A GRAY PALL. I find that this pain in the butt colors my whole life. The color is gray. Things that I would normally enjoy are not so enjoyable because the accompanying pain pulls down the enjoyment level.

For example, let's take the idea of going to a movie at the Prytania Theater, which I love to do - normally. The thought of how it's going to hurt when I stand up from my seat at the end of the movie does detract from my enjoyment of the movie. This seems odd, but it's true. You might think that the movie would distract me from the pain - and part of the time it does - but that anticipation of the coming pain of standing up is there in the background.

What must it be like for people who live with much more serious injuries and pain levels? I think of people undergoing painful physical therapy for an injury. I can now imagine that it must be hard to enjoy the normally enjoyable events of a day because you know that a painful physical therapy session awaits. That anticipation of pain is always there in the background.

***

TASK INSTRUCTIONS
**a.** Answer these questions about the passage on living with pain above, one line each:
(i) What color does the writer say the pain gives to their whole life?
(ii) Which theater does the writer name as a place they love to see movies?
(iii) Whom does the writer think of when imagining people with more serious injuries?
**b.** Reproduce word for word the part of the passage on living with pain starting with "A GRAY PALL." and going on through "the enjoyment level.".

***

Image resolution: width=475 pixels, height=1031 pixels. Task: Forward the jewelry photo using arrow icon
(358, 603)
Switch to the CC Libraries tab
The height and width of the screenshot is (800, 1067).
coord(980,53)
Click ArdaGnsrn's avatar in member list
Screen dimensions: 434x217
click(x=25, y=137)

***

ANSWERS
**a.**
(i) Gray.
(ii) The Prytania Theater.
(iii) People undergoing painful physical therapy for an injury.

**b.**
A GRAY PALL. I find that this pain in the butt colors my whole life. The color is gray. Things that I would normally enjoy are not so enjoyable because the accompanying pain pulls down the enjoyment level.